■ **Directions**
Please repeat each line from the one holding "At what coordinates" through the final line of the data, exactly as it stands, with no pictures.

Saved data entries:

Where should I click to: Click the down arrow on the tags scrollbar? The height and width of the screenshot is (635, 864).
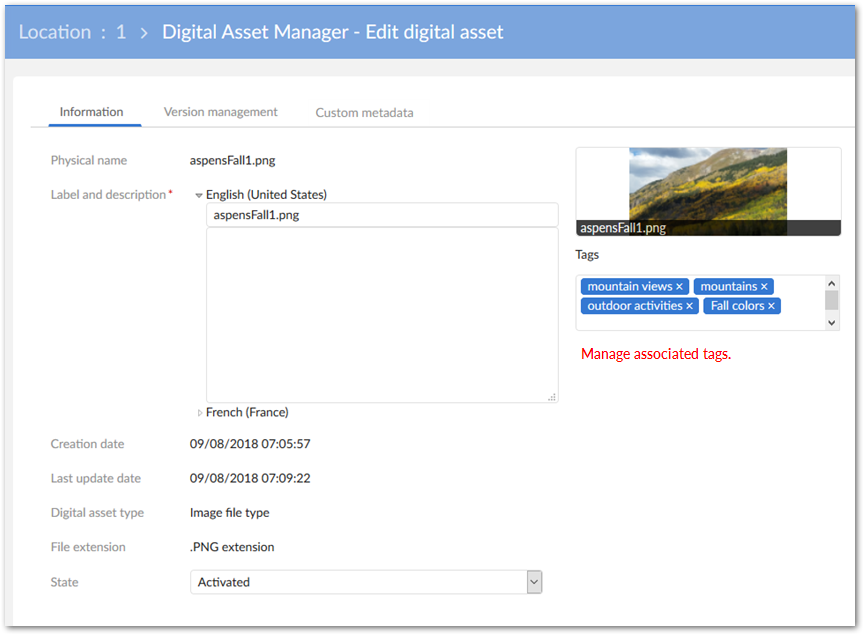(831, 320)
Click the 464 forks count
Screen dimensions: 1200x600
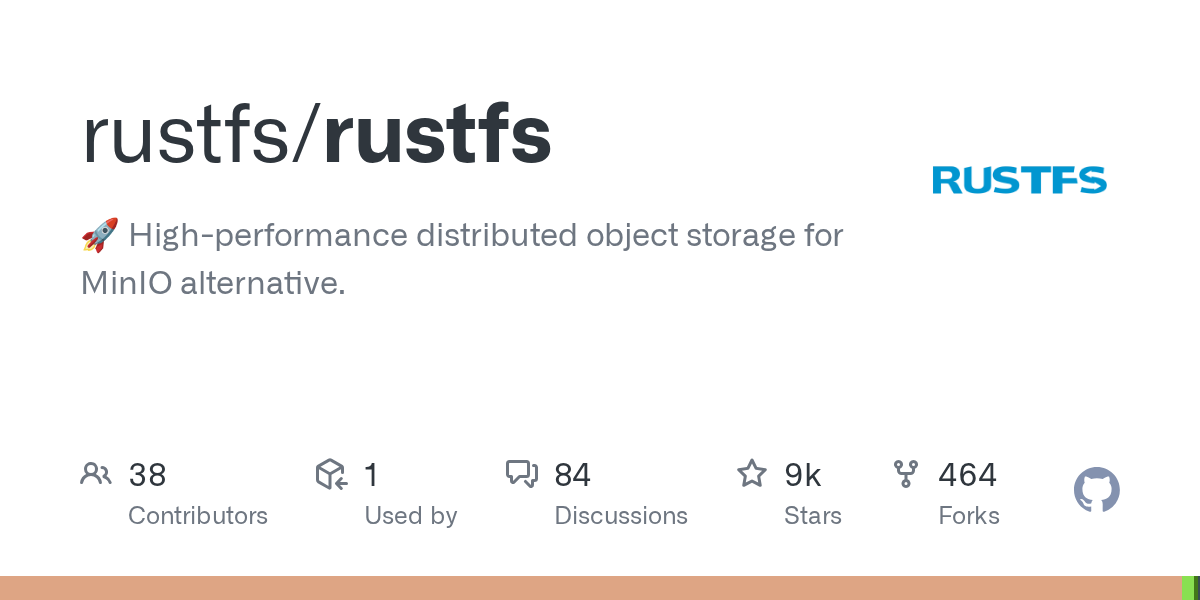[x=967, y=475]
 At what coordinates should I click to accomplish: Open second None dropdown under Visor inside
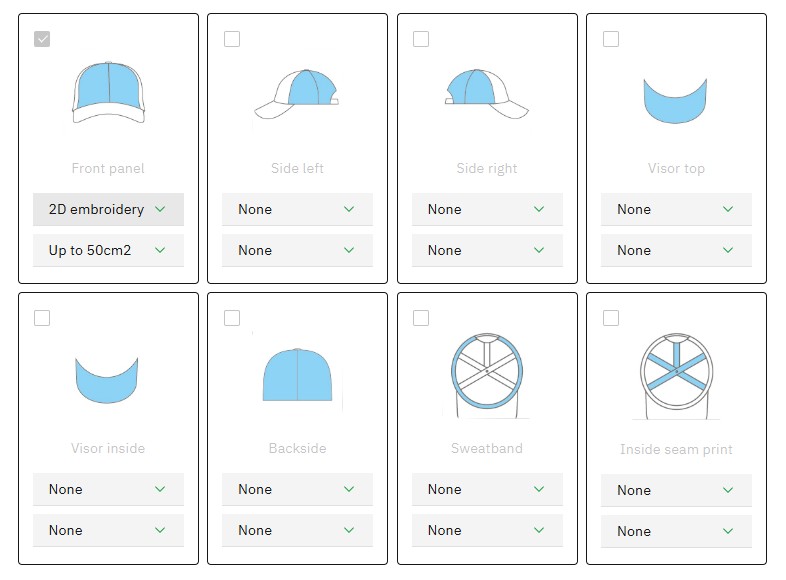coord(108,530)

■ **Reply to the task**
 At what coordinates should I click to accomplish: Open second None dropdown under Visor inside
coord(108,530)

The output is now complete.